I refute the idea that one should not claim asylum in Britain if one has been through a safe third country. Most of the routes to safety go through other countries. We can fly Ukrainians in but they all come through Poland. The only people who can get here directly are probably people from Hong Kong, who can get on a plane that leaves Hong Kong and arrive at Heathrow. For the rest, it is very hard to see how asylum seekers can make a journey without going through a safe country. I suppose that is the basis for the distinction between group 1 refugees and those who were given a lesser right under the group 2 arrangements—which I think is a breach of the convention.
I will pick up one other point, which may or may not have been debated in the past. The replacement paragraph 339O states:
“The Secretary of State will not … grant of refugee status if in part of the country of origin a person would not have a well-founded fear of being persecuted, and the person can reasonably be expected to stay in that part of the country”,
even if there are difficulties in making that journey. I think what that means—and I am going back to Afghanistan before the Taliban took over—is that the Home Office for a time thought it was okay to return Afghans to Afghanistan because they were safe in some parts of the country. It is an incredibly difficult proposition to say to someone, “You fled for fear of persecution but in a little bit of your own country you would have been okay.” I am not sure that that stands up to a lot of scrutiny, and I am concerned that it could be misinterpreted. We saw what happened when the Taliban finally and tragically took over the whole of Afghanistan, where the Home Office policy would not have worked anyway, because people would have been under threat of persecution in all parts of the country.
I do not like the approach of these complicated Immigration Rules. I do not want to go through all the arguments we had on the Nationality and Borders Bill, because we spent a lot of time on that and some
of the points are simply restated in the Immigration Rules, but as a method of approach I find it incredibly difficult. It is hard to pick out the key issues from the less important ones. There is a mention of Rwanda in either the statement of changes or the Explanatory Memorandum which we talked about earlier this afternoon, and I think it is a policy of doubtful validity.

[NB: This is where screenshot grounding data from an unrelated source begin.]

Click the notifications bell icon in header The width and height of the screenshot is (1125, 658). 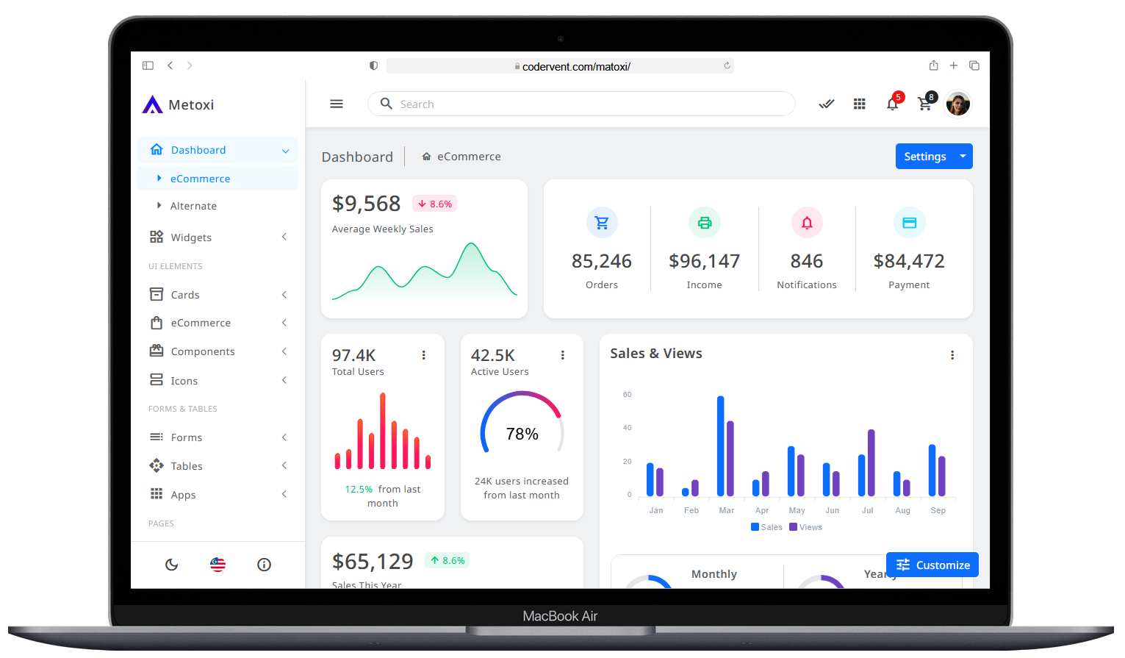pyautogui.click(x=892, y=104)
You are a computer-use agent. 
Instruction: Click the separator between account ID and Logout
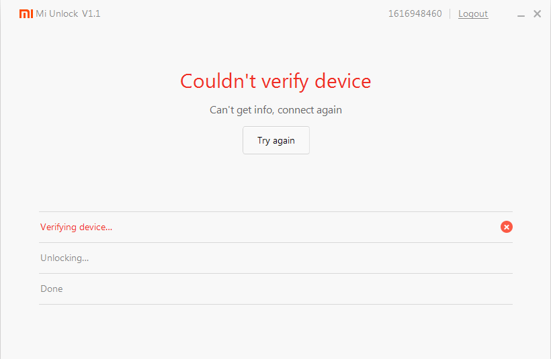click(450, 13)
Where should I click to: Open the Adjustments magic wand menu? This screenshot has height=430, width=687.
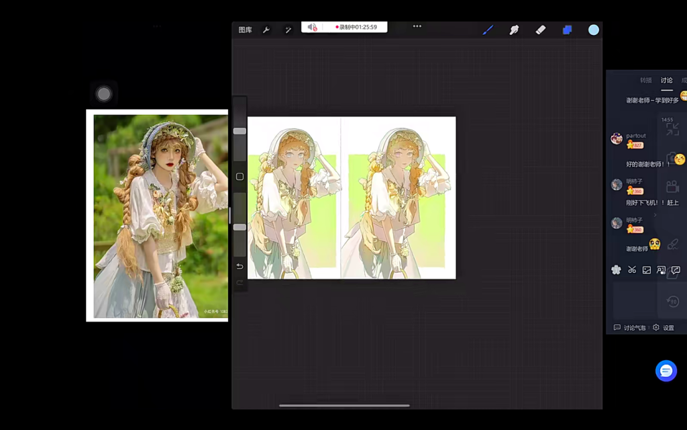288,30
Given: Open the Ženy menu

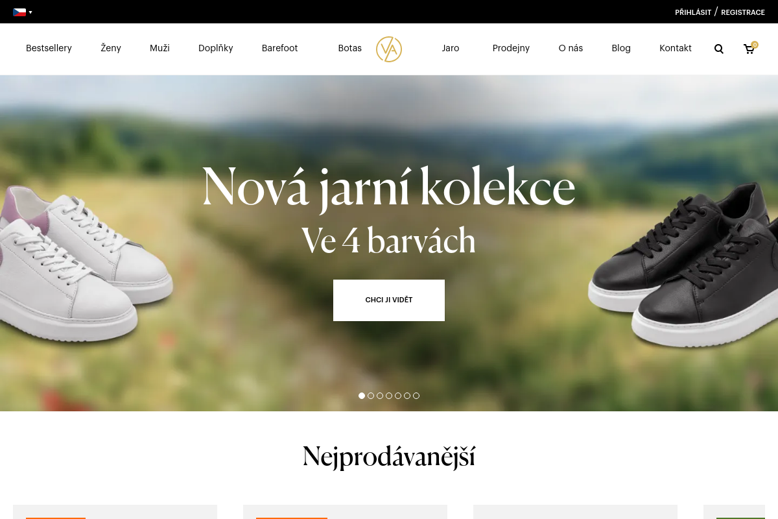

To paraphrase the noble Lord, Lord Horam, I think he said he did not like the way the lawyers got in on the act or judicial review and all that. Surely, it is one of the safeguards in a democracy that we have the rule of law and that lawyers can challenge government decisions. It may be a nuisance for Governments, but surely judicial review is one of the important safeguards. We as a country still believe in the rule of law; I hope we will go on doing so, whatever changes there are in government Ministers, Home Secretaries or whatever.